Edwards' accuser: Donor cash went to my dream home
(CBS News) GREENSBORO, N.C. -- Lawyers for former presidential candidate John Edwards get another chance Friday to grill his main accuser, former top campaign aide Andrew Young.
On Thursday, Young admitted taking hundreds of thousands of dollars from Edwards donors.
Defense attorneys are trying to paint Young, a former friend as well as colleague of Edwards, as a vindictive liar who started making up stories when his meal ticket ran out.
Initially, their attention to detail and methodical and painstaking questioning left some jurors looking bored and distracted, but not for long -- what started with a whimper ended with a roar.

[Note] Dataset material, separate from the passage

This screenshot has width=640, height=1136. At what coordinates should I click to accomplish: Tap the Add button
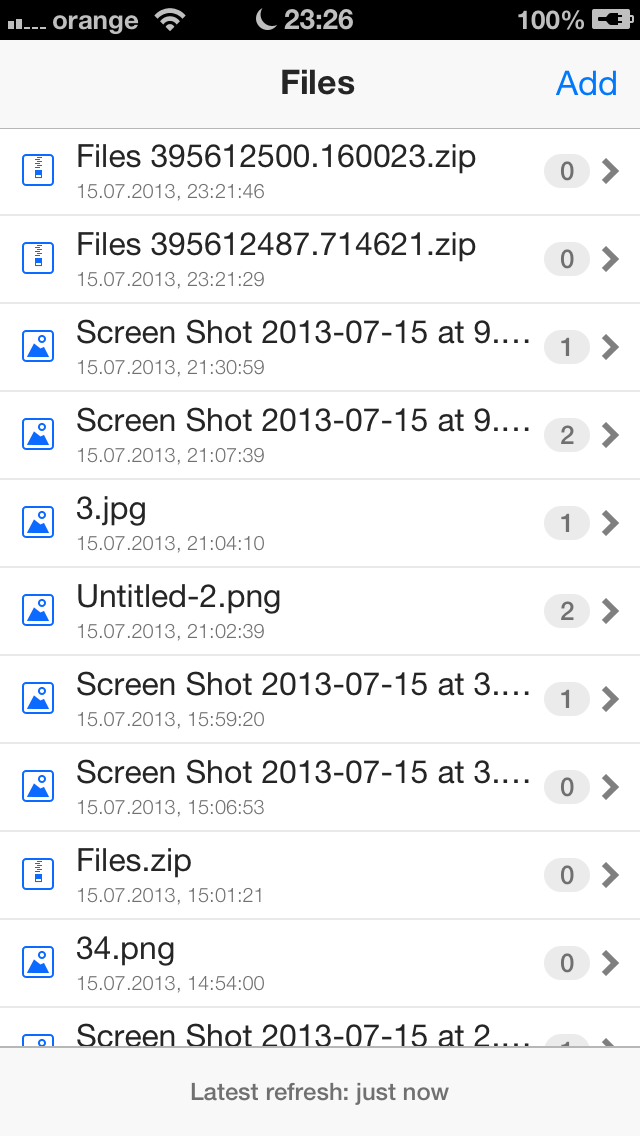pyautogui.click(x=586, y=83)
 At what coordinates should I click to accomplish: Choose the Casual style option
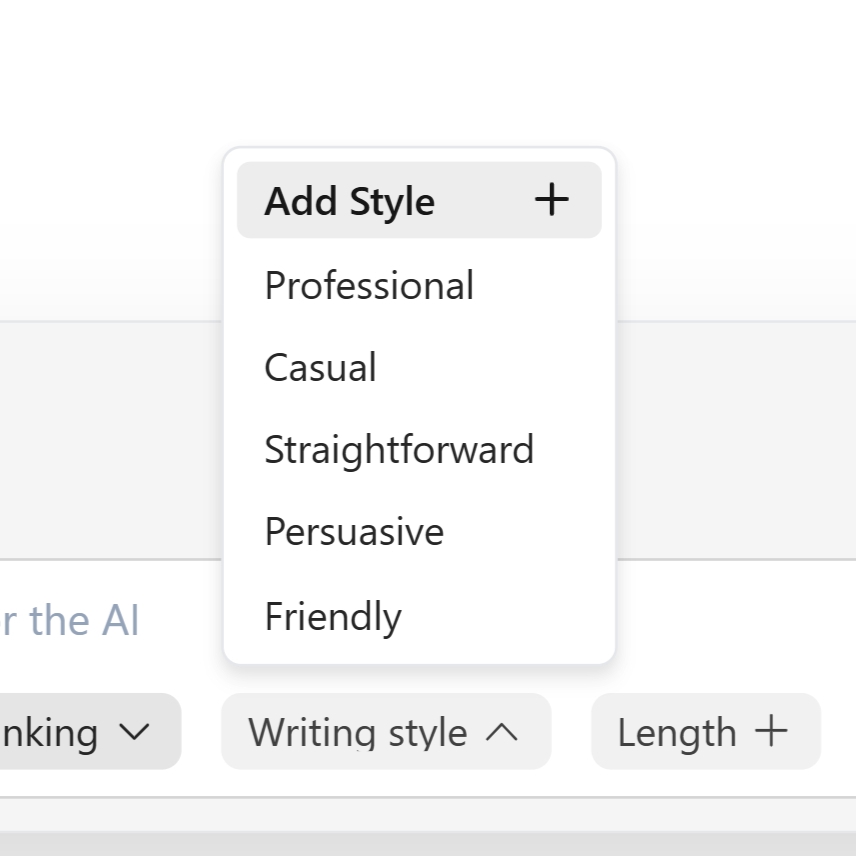320,367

Defense attorney Abbe Lowell honed in on Young's inconsistencies -- so much so that judge Catherine Eagles at one point said, "We're about to beat a dead horse."
She warned Lowell that his cross-examination would be cut short if he didn't focus on the crux of the case -- the nearly $1 million from wealthy donors used to hide Edwards' mistress and love child.
"You're going to get to the money, right?" Eagles asked.
Lowell did -- under relentless questioning -- Lowell got Young to admit that much of the money that came from wealthy philanthropist Rachel Bunny Mellon arrived after Young requested it, not Edwards, and that the money didn't go to the Edwards campaign, but into construction of Young's own house.
In speaking of additions such as a pool and a home theater, Young confessed, "We lost our sense of perspective and the house got more and more extravagant."
Lowell drove the point home, asking Young, "Did any money go to Mr. Edwards or his family?"
"No," Young replied.
But most damaging to Young's credibility was when he conceded that he got the late Fred Baron to reimburse him for expenses Mellon had already paid.
"He looked terrible. He looked defeated," said Kieran Shanahan, a former federal prosecutor. "And I think it's because the truth was becoming apparent that this case had a lot to do with the money that went into his pocket and benefited him, and not necessarily the campaign."